# TEXTO PARA ANÁLISE
Por: Rangel Alves da Costa
Não gosto nem
de lembrar. Coisa mais terrível, chocante, assustadora. Um amor que parecia ser
duradouro, cheio de mimos e afagos, e de repente morto, acabado, destruído.
Estava lá
estendido, jazendo sem vida, silenciosamente quieto no leito da manhã. Um
semblante ainda guardando certa vividez, um tom enrubescido na pele, parecendo
até mesmo que apenas adormecia esperando a sorte dos anjos.
Mas fato é que
estava morto, irrefutavelmente sem vida. Mas teria morrido de que o amor?
De morte
natural não haveria razão de ser. Mostrava plena força, vigor, saúde, alegria,
disposição para os enfrentamentos da vida. Nunca reclamou de nada, de nenhum
sintoma, nunca disse que suspeitava alguma coisa. Aliás, até ontem estava aos
beijos e abraços, sorridente caminhando de mãos dadas com a sua paixão.
Também não
haveria de se cogitar suicídio. Chega até ser impensável imaginar o amor se
destruindo com as próprias mãos, usando como arma os próprios sentimentos. Não,
isso não. Era um amor amante, gostava de amar e ser amado, partilhar carinho e
compreensão, fazia planos maravilhosos para o futuro. E duvido que pudesse
modificar os seus planos se desamando assim, a ponto de se auto ferir no
coração.

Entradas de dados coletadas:
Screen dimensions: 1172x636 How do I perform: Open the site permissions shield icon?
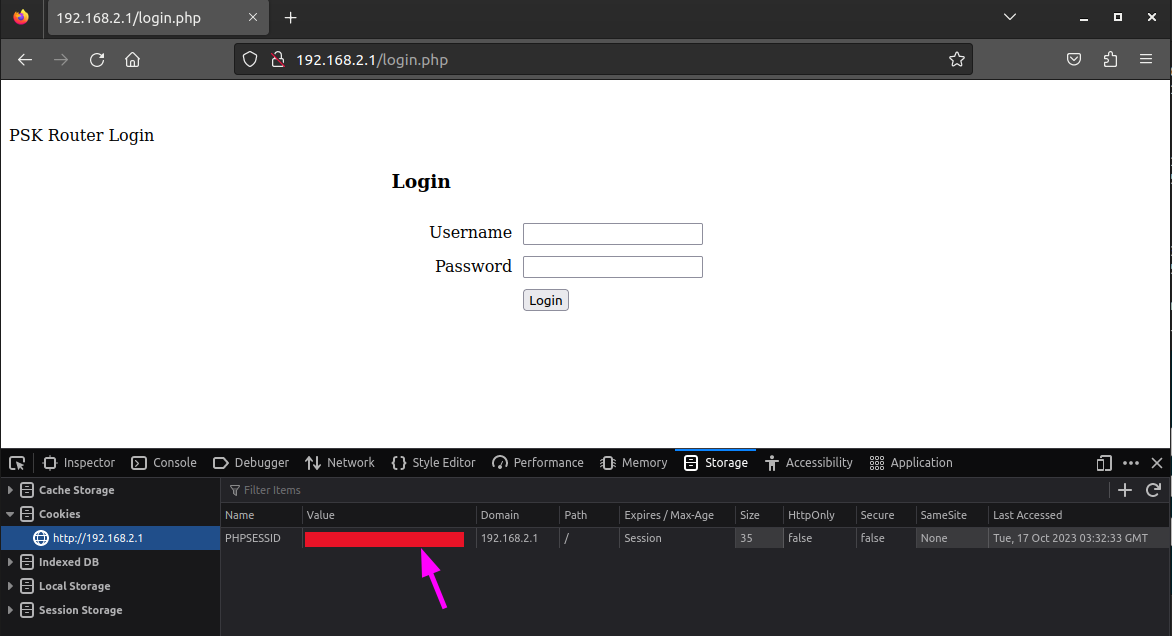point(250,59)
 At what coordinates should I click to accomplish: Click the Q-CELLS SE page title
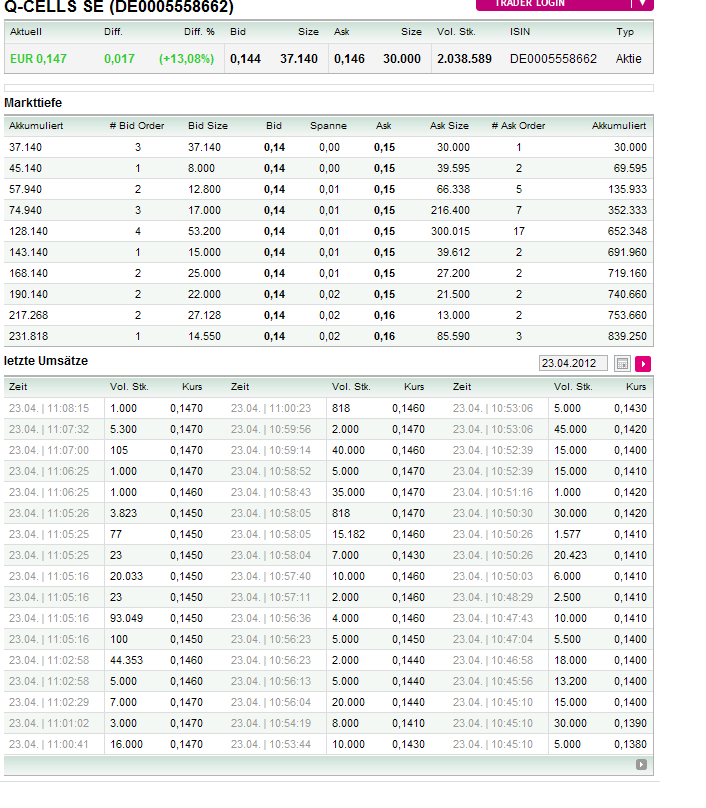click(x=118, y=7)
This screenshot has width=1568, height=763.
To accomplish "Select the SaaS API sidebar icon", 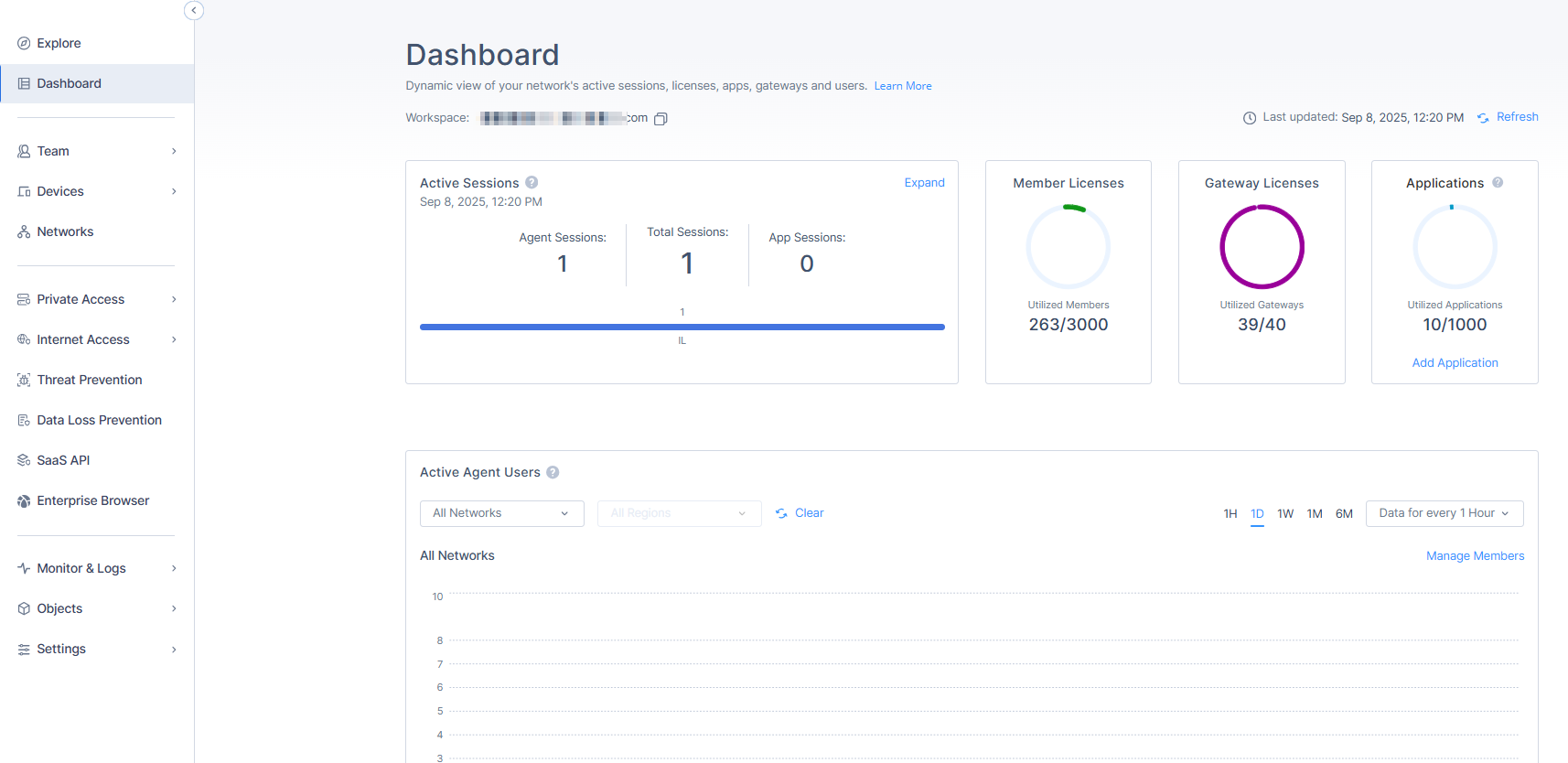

# TAREFA A REALIZAR
Reproduza integralmente o texto sobre a morte do amor, sem alterar nenhuma palavra nem sinal de pontuação.

# RESULTADO DO EXERCÍCIO
Por: Rangel Alves da Costa
Não gosto nem
de lembrar. Coisa mais terrível, chocante, assustadora. Um amor que parecia ser
duradouro, cheio de mimos e afagos, e de repente morto, acabado, destruído.
Estava lá
estendido, jazendo sem vida, silenciosamente quieto no leito da manhã. Um
semblante ainda guardando certa vividez, um tom enrubescido na pele, parecendo
até mesmo que apenas adormecia esperando a sorte dos anjos.
Mas fato é que
estava morto, irrefutavelmente sem vida. Mas teria morrido de que o amor?
De morte
natural não haveria razão de ser. Mostrava plena força, vigor, saúde, alegria,
disposição para os enfrentamentos da vida. Nunca reclamou de nada, de nenhum
sintoma, nunca disse que suspeitava alguma coisa. Aliás, até ontem estava aos
beijos e abraços, sorridente caminhando de mãos dadas com a sua paixão.
Também não
haveria de se cogitar suicídio. Chega até ser impensável imaginar o amor se
destruindo com as próprias mãos, usando como arma os próprios sentimentos. Não,
isso não. Era um amor amante, gostava de amar e ser amado, partilhar carinho e
compreensão, fazia planos maravilhosos para o futuro. E duvido que pudesse
modificar os seus planos se desamando assim, a ponto de se auto ferir no
coração.